Kurze Aufgabe A
Gib aus dem Text über die Bachstelzenhütte den Abschnitt wörtlich aus, beginnend bei "Redaktion beck-aktuell" und endend bei "05.09.2025 – 4 LA 145/22).".
Kurze Aufgabe B
Beantworte anhand des Textes über die Bachstelzenhütte diese Fragen:
(i) In welchem Monat und Jahr ordnete das Bauamt die Beseitigung der Holzhütte an?
(ii) Wie groß war der Unterstand?
(iii) Welches Gericht gab der Behörde auf die Klage des Grundstückseigentümers hin recht?
Kurze Aufgabe C
Übersetze diesen Satz aus dem Text über die Bachstelzenhütte ins Englische: "Das Gericht ließ eine Berufung nicht zu, weswegen sich der Eigentümer nun an das OVG Lüneburg wandte."

Quellenauszug
^^^^^^^^^^^^^^^^

Redaktion beck-aktuell
Der Traum vom Ei­gen­heim ist aus – je­den­falls für brü­ten­de Bach­stel­zen­paa­re in einem nie­der­säch­si­schen Na­tur­schutz­ge­biet. Ihre Holz­hüt­te muss weg. Sie hät­ten genug Aus­weich­mög­lich­kei­ten, meint das OVG Lü­ne­burg.

Die bußgeldbewehrte Beseitigungsanordnung für eine Holzhütte mit Nisthilfe für Bachstelzen führt für den Eigentümer zu keiner Pflichtenkollision: Die Beseitigung sei keine Ordnungswidrigkeit nach dem BNatSchG, wenn der übrige Lebensraum die beeinträchtigten Nistmöglichkeiten auffängt, so das OVG Lüneburg (Beschluss vom 05.09.2025 – 4 LA 145/22).

Im Februar 2019 ordnete das zuständige Bauamt die Beseitigung einer Holzhütte im Naturschutzgebiet "Ziegeunerwäldchen" [sic] an. Doch der 4x6 Meter große, nach einer Seite offene Unterstand war bereits das traute Heim eines Bachstelzenpaares. Der Grundstückseigentümer sah sich deshalb in der Bredouille: Käme er dem Bescheid nach, würde er gleichzeitig wegen der Beseitigung einer "Fortpflanzungs- oder Ruhestätte" gegen § 44 BNatSchG verstoßen, meinte er. Wegen dieser Pflichtenkollision sah er sich außerstande, der Anordnung Folge zu leisten, und erhob Widerspruch.

Nachdem dieser erfolglos geblieben war, klagte der Grundstückseigentümer. Das VG Hannover gab jedoch der Behörde recht: In der Tat bestehe eine Pflichtenkollision, es sei aber Sache des Eigentümers, diese aufzulösen. Er habe nach dem BNatSchG etwa "vorgezogene Ausgleichsmaßnahmen" bzw. eine Ausnahmegenehmigung beantragen müssen. Das Gericht ließ eine Berufung nicht zu, weswegen sich der Eigentümer nun an das OVG Lüneburg wandte. Dort hatten die Richterinnen und Richter keine ernstlichen Zweifel an der Richtigkeit des Urteils und lehnten den Antrag auf Zulassung der Berufung ab.

^^^^^^^^^^^^^^^^

[Datensätze zu Oberflächenelementen]
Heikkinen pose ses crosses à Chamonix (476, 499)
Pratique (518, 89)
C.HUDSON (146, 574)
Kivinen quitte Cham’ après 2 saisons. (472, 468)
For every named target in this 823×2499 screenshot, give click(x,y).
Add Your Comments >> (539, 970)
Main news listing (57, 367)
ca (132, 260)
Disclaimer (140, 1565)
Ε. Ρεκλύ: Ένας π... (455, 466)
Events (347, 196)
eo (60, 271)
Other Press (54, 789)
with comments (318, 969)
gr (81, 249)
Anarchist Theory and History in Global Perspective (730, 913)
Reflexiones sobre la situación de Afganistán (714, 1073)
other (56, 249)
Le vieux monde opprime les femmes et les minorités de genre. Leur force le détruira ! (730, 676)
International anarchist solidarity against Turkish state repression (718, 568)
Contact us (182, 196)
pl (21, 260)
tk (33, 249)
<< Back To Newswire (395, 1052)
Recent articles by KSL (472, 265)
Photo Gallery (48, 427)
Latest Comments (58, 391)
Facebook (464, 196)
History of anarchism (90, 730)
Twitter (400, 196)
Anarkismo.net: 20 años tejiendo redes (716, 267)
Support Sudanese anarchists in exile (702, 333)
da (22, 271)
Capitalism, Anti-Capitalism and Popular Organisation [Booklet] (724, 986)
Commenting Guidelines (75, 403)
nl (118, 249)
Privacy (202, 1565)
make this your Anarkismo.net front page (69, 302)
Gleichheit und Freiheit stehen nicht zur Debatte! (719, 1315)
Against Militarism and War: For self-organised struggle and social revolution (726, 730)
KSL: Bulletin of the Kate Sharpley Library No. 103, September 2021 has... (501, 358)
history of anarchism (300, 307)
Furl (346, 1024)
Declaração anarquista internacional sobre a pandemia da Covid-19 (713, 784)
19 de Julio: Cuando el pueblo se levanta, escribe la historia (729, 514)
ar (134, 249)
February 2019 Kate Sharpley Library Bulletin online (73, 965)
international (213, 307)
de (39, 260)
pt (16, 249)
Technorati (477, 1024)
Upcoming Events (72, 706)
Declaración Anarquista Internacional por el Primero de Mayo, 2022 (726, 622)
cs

^^^^^^^^^^^^^^^^

Richtige Antwort A
Redaktion beck-aktuell
Der Traum vom Ei­gen­heim ist aus – je­den­falls für brü­ten­de Bach­stel­zen­paa­re in einem nie­der­säch­si­schen Na­tur­schutz­ge­biet. Ihre Holz­hüt­te muss weg. Sie hät­ten genug Aus­weich­mög­lich­kei­ten, meint das OVG Lü­ne­burg.

Die bußgeldbewehrte Beseitigungsanordnung für eine Holzhütte mit Nisthilfe für Bachstelzen führt für den Eigentümer zu keiner Pflichtenkollision: Die Beseitigung sei keine Ordnungswidrigkeit nach dem BNatSchG, wenn der übrige Lebensraum die beeinträchtigten Nistmöglichkeiten auffängt, so das OVG Lüneburg (Beschluss vom 05.09.2025 – 4 LA 145/22).

Richtige Antwort B
(i) Im Februar 2019.
(ii) 4x6 Meter.
(iii) Das VG Hannover.

Richtige Antwort C
The court did not allow an appeal, which is why the owner now turned to the OVG Lüneburg.